The first course I went for was Octopus, grilled with a Papaya Salad, Beetroot Humus and a Black Bean Purée, it was delicious. Lots of different flavours bouncing on the palate it was a great start to the evening.

The main event, well a Schnitzel, but not any old Schnitzel. This was a Tel Aviv Schnitzel made with Corn chicken and served with Arugula (Rocket) Labneh and Hummus. I am convinced the Chicken had been brined, it was so juicy and succulent, another stunning plate of delights. The crispy Chick Peas added an additional crunch.

As I was starving and missed breakfast and lunch, dessert was a no-brainer. Passion Fruit Crème Brûlée with Sour Cream Ice Cream and a Chocolate Crumble. The dessert was not to sweet and finished things off nicely.

The wine list had some great choices but I was in the mood for a Riesling, and very good it was too. I was in the restaurant for a good two and a half hours, the service was excellent and un-rushed, the food was delicious.

I made the twenty five minute walk back to hotel and took in the atmosphere. Berlin was growing on me, a lot. The hotel I was staying in, nHow, was on the River Spree and had a brilliant view of ‘The Molecule Man’, series of aluminium sculptures, designed by American artist Jonathan Borofsky, installed at various locations around the world.

The following day was just as hectic as the previous day, we were powering through the work schedule, no lunch again and the Restaurant I wanted to go to wasn’t open, in fact I never did get to eat at ‘Scheers Schnitzel’, but made up for it at other eateries.

I am not a buildings or architecture kind of guy, electronics and communications are my thing, but I could not help at being blown away by some of the building design in the Friedrichshain district of Berlin. Some of them are truly breathtaking.

I wanted local food, traditional food, regional food and on the 2nd night my wishes were granted. Looking through my various electronic guides I discovered ‘Speisehaus’ a traditional German Kitchen, with local food. Yes! Sifting through the menu put a smile on my face. Juicy Cabbage Roulade with Parsley Potatoes, Königsberger Klopse in Caper Sauce with Mashed Potatoes and Beetroot, food heaven.

Looking at the starters something caught my eye, ‘Seasoning Meat according to an original recipe of the old republic, with Worcester Sauce, Lemon and daily Baked Bread’. ‘Würzfleisch’ is a dish dating back to the German Democratic Republic a delicious concoction of chopped meat (Chicken or Veal), cooked with a roux based chicken stock sauce and covered in melted cheese. It was yum, especially with the addition of extra Lemon Juice and Worcestershire Sauce.
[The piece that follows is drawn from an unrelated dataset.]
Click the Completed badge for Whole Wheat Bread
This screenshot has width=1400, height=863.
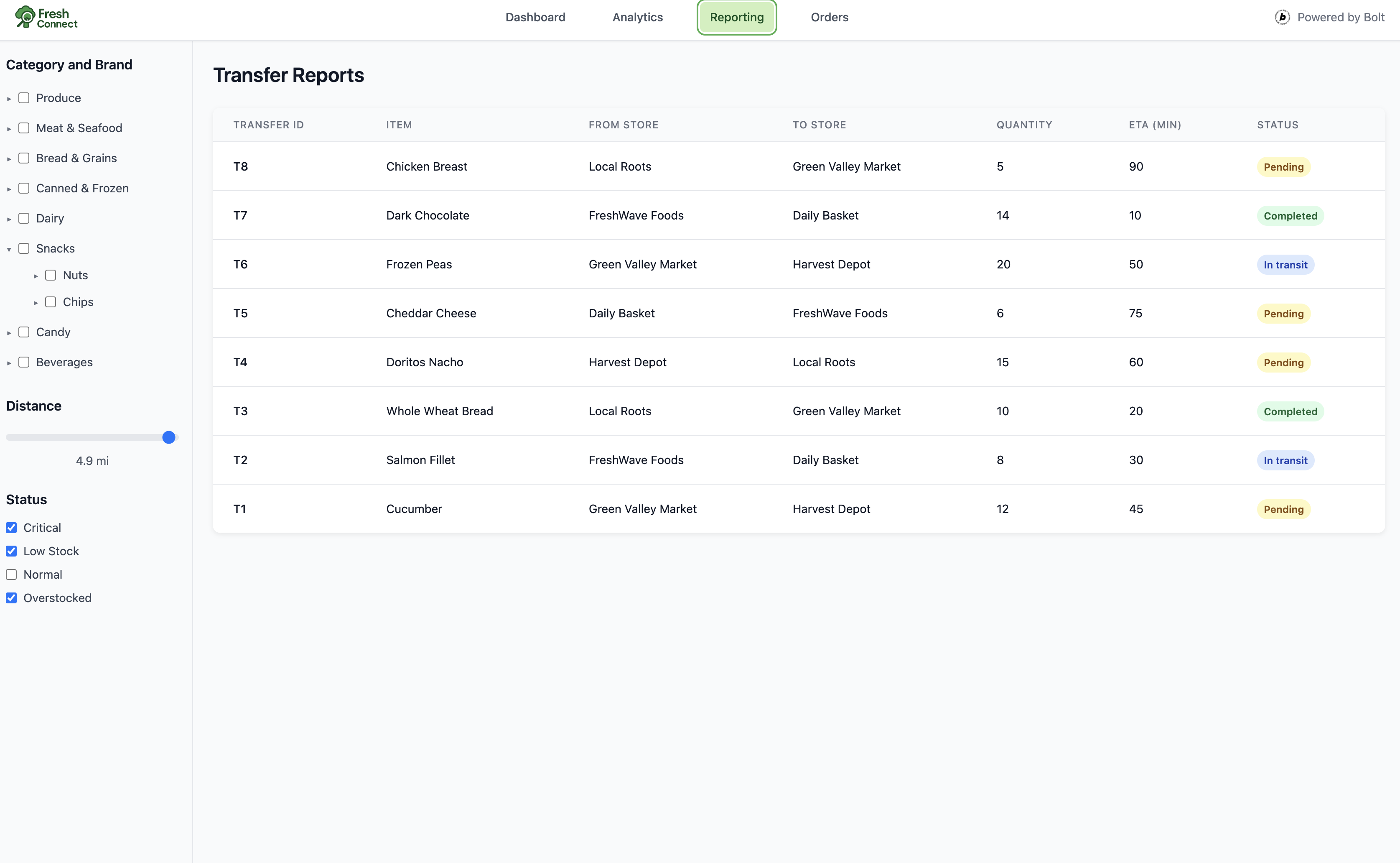(1290, 411)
For mains I decided on Crispy pork knuckle from the oven, with Spreewald Sauerkraut, Boiled Potatoes and Dijon Beer Sauce, what a plate of food it was. I remember Rick Stein having it on his Weekends series when in Berlin and it was a great choice. The outside skin had crisped up like Crackling, strong with bacon like pork aromas. Soft and tender meat hid underneath, the sauce adding some spice it was a plate of wholesome and filling food.
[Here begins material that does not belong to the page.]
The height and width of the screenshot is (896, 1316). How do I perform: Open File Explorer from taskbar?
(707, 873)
This time an untypical Gewürztraminer was the wine of choice (I am not a beer person), normally paired with spicy food it was quite delicious with the piquancy of the mustard/beer sauce. I didn’t have a dessert, they had run out of Apfelstrudel, yes I know it’s actually Austrian but I didn’t feel like a Chocolate dessert.

The weather had been kind to me in the evenings, the rain had stayed away and I was able to enjoy the numerous industrial skylines which had grabbed my attention.

Looking around skywards, it was great to see how people had added ‘greenery’ to their balconies adding some colour, and minor contribution to ‘carbon sinking’.

The next day was a repetition of the previous, no breakfast or lunch, working through to get things done, time had been caught up and there was a feeling of satisfaction, both professionally and experiencing new cuisine. The evening was another ‘what shall I eat’ process, looking through the restaurants nothing locally really inspired, except one, an Italian 5 minutes away, perfect.

A simple but delicious Bruschetta started things off, the waiter was really funny and as I was on my own, made me feel extremely welcome, like in an Italian family home.

A simple but extremely rich Cannellini al Forno came next, filling and packed with flavour. The evening was a bit colder than previous nights and this meal made me feel warm inside.

A nice (well delicious) Primitivo was the accompanying Vino and very good it was too, rich and round it worked perfectly and kept my company for a good couple of hours. Restaurant ‘La Cesta) in Danneckerstraße 7, 10245 Berlin, Germany is a great place to loose a few hours over great food, give it a go if you are visiting.

After another hectic week I did get my Wiener Schnitzel, at Berlin Airport, and it was just delicious.

……………… Until next time ……….. L8ers ……….

13. Little Sister of The Slaughter Plate – Berlin on Business

Apologies for the nature of the blog title, it was a menu item at a traditional German Restaurant a colleague and I ate at last month. ‘Hearty Food From Mothers Pots’ was the page title, the dish consisted of Fresh Blood and Liver Sausage, on Sauerkraut with Boiled Potatoes and unfortunately, they had run out!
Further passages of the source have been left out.